Without a doubt, faith is the dominant theme this Sunday. We hear about it also in the first reading, in the celebrated line of Habakkuk, taken up again by St. Paul in his Letter to the Romans: "The just shall live by faith" (1:17).
Faith has a few different meanings. This time I would like to reflect on the more common and elementary understanding of faith: believing or not believing in God.
This is not the faith by which one decides whether one is Catholic or Protestant, Christian or Muslim, but the faith by which one decides whether one is a believer or a nonbeliever, believer or atheist. A Scripture text says: "Those who come to God must believe that he exists and that he rewards those who seek him" (Hebrews 11:6). This is the first step of faith, without it, we cannot take the other steps.
To speak of faith in such a general way we cannot base ourselves only on the Bible since it only has validity for Christians and, in part, for Jews, but not for anyone else. It is fortunate for us that God wrote two "books": One is the Bible, the other is creation. The one is composed of letters and words, the other of things.
Not everyone knows or is able to read the book of Scripture; but everyone, from every place and culture, can read the book of creation. "The heavens tell of the glory of God and the firmament declares the work of his hands" (Psalm 19:2). Paul writes: "Ever since the creation of the world, his invisible attributes of eternal power and divinity have been able to be understood and perceived in what he has made" (Romans 1:20).
It is urgent that we show how unfounded the opinion is that says that science has already liquidated the problem and exhaustively explained the world without any need to invoke the idea of a reality beyond it called God. In a certain sense, today science brings us closer to faith in a creator than in the past.
Let us consider the famous theory that explains the origin of the universe with the "big bang," the great explosion at the beginning.
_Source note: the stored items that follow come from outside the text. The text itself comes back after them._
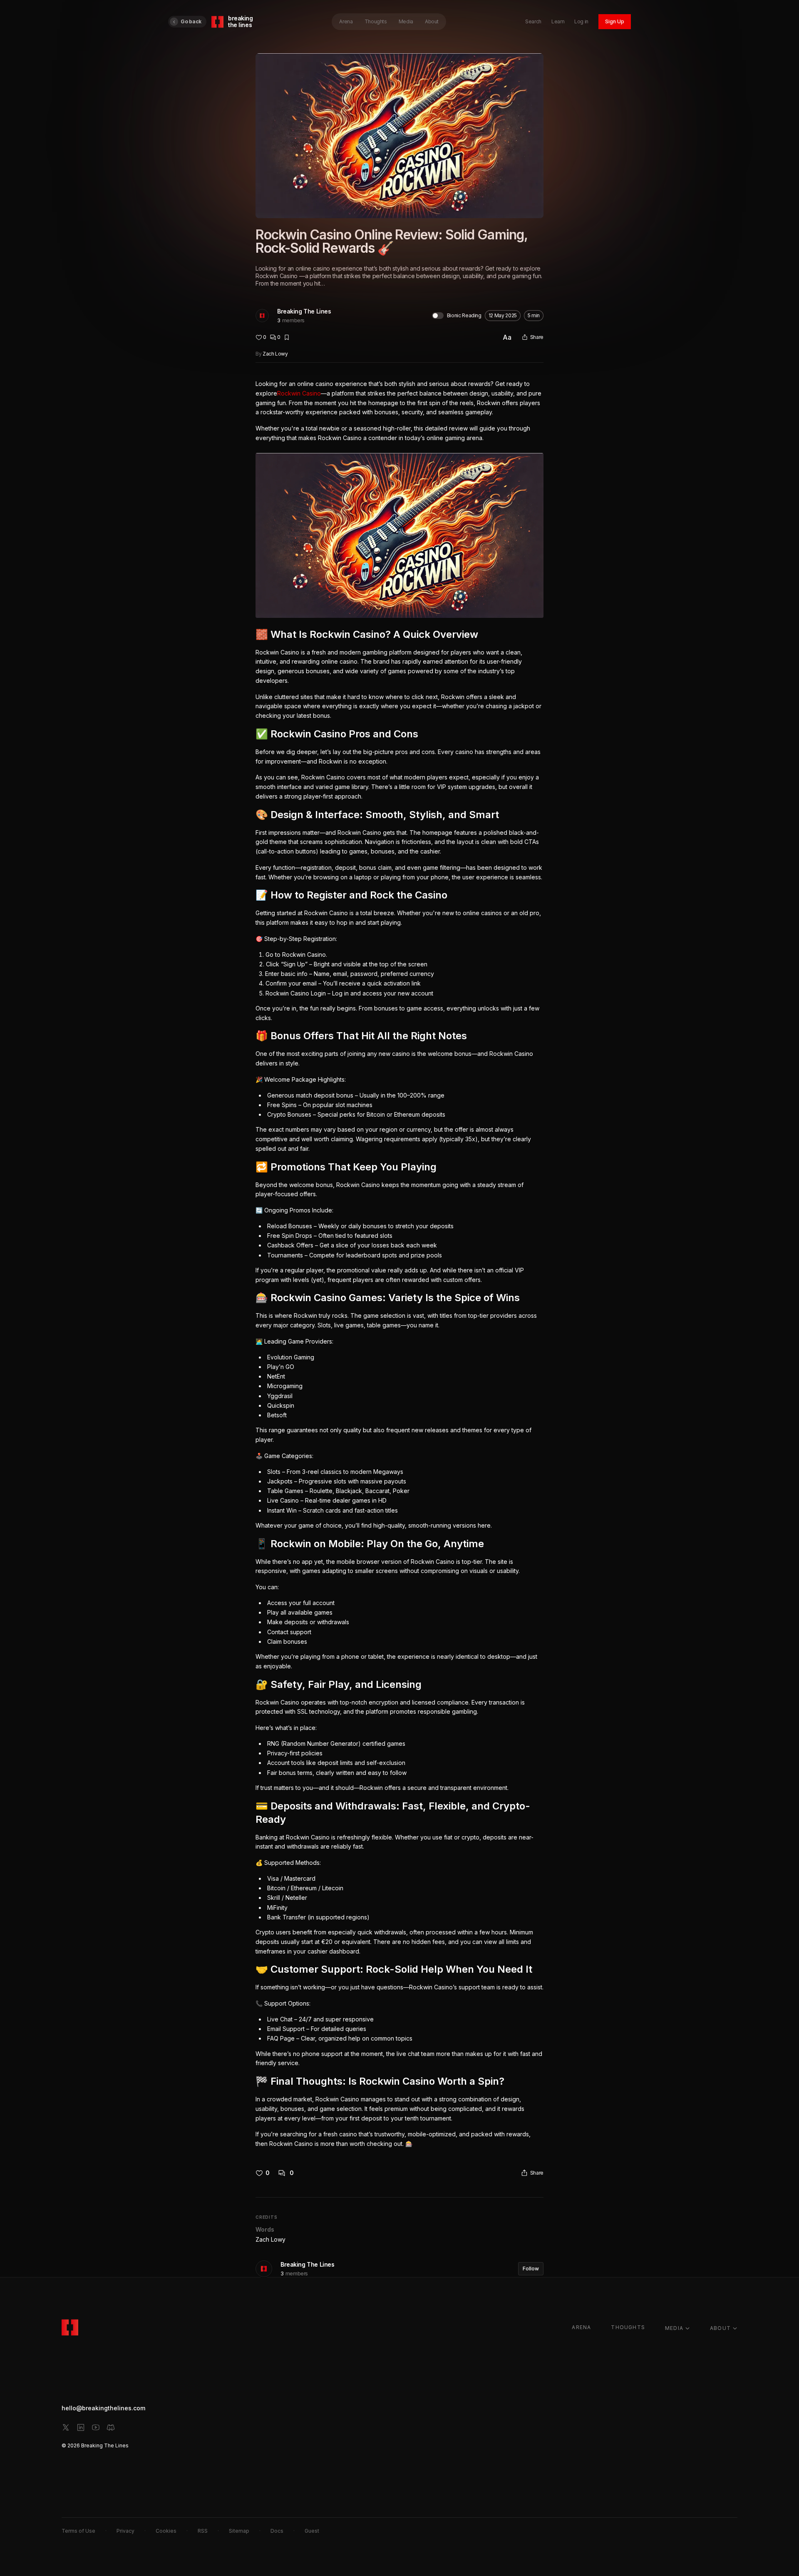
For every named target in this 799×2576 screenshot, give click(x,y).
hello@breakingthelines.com (103, 2408)
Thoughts (376, 21)
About (432, 21)
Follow (531, 2268)
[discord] (111, 2427)
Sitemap (239, 2531)
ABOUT (720, 2328)
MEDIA (674, 2328)
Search (533, 21)
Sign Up (614, 21)
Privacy (125, 2531)
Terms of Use (78, 2531)
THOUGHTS (628, 2327)
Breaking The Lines (304, 311)
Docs (276, 2531)
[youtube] (96, 2427)
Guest (312, 2531)
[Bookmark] (286, 337)
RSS (203, 2531)
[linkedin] (81, 2427)
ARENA (581, 2327)
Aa (507, 337)
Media (406, 21)
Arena (345, 21)
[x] (66, 2427)
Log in (581, 21)
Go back (191, 21)
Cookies (166, 2531)
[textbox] (399, 1264)
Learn (557, 21)
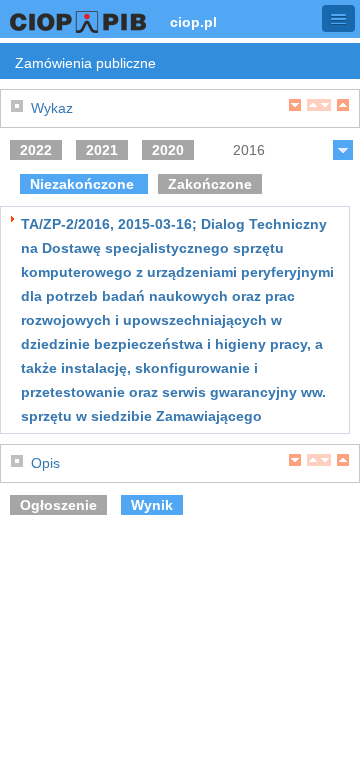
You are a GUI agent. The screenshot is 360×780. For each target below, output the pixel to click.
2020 (168, 150)
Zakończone (210, 184)
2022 (36, 150)
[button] (338, 18)
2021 (102, 150)
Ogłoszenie (58, 505)
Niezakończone (84, 184)
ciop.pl (193, 22)
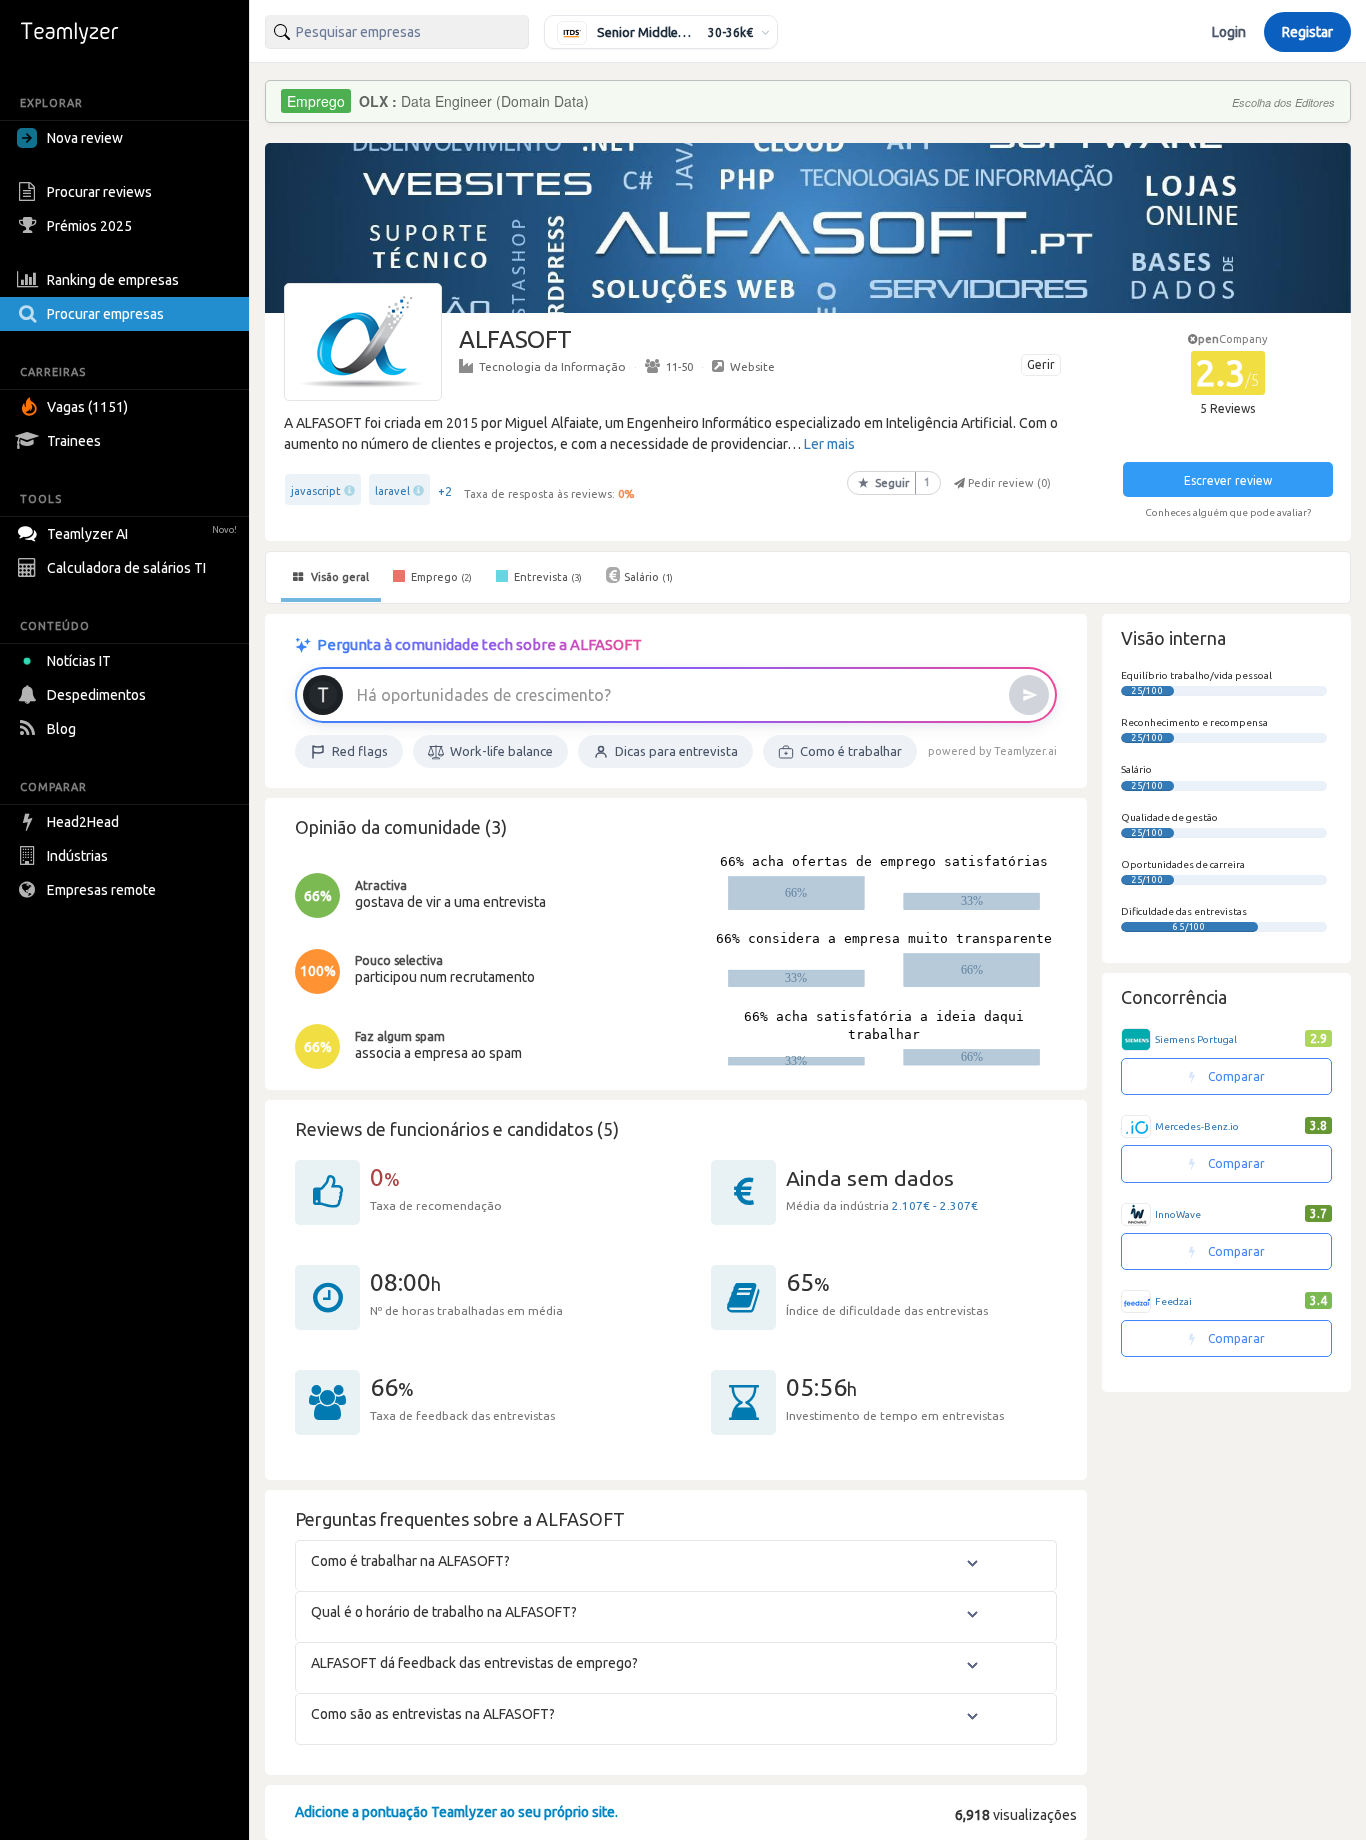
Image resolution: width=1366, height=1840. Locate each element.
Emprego (440, 577)
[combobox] (397, 32)
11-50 (679, 366)
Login (1229, 32)
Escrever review (1228, 480)
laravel (392, 491)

In a billionth of a billionth of a second, we go from one situation in which there is not yet anything, neither space nor time, to a situation in which time has begun, space exists, and, in an infinitesimal particle of matter, there is already, in potency, the whole subsequent universe of billions of galaxies, as we know it today.
One could say: "There is no sense in asking about what there was before that instant, because there is no 'before,' when time does not exist."
But I say: "How can we not ask that question!"
"Trying to go back behind the history of the cosmos," it will be said, "is like going through the pages of a large book starting at the end. Once we arrive at the beginning we see that the first page is missing."
I believe biblical revelation has something to tell us precisely about this first page. Science cannot be asked to declare on this "first page," which is outside time, but neither must science close the circle, making everyone think that everything is resolved.
There is no pretense of "demonstrating" God's existence, in the common understanding of this term. Here below we see as through a mirror, says St. Paul.
When a ray of light enters into a room, it is not the ray of light itself that is seen, but the dance of the dust that receives and reveals the light. It is the same with God: We do not see him directly, but as in a reflection, in the dance of things. This explains why God is not reached without the "leap" of faith.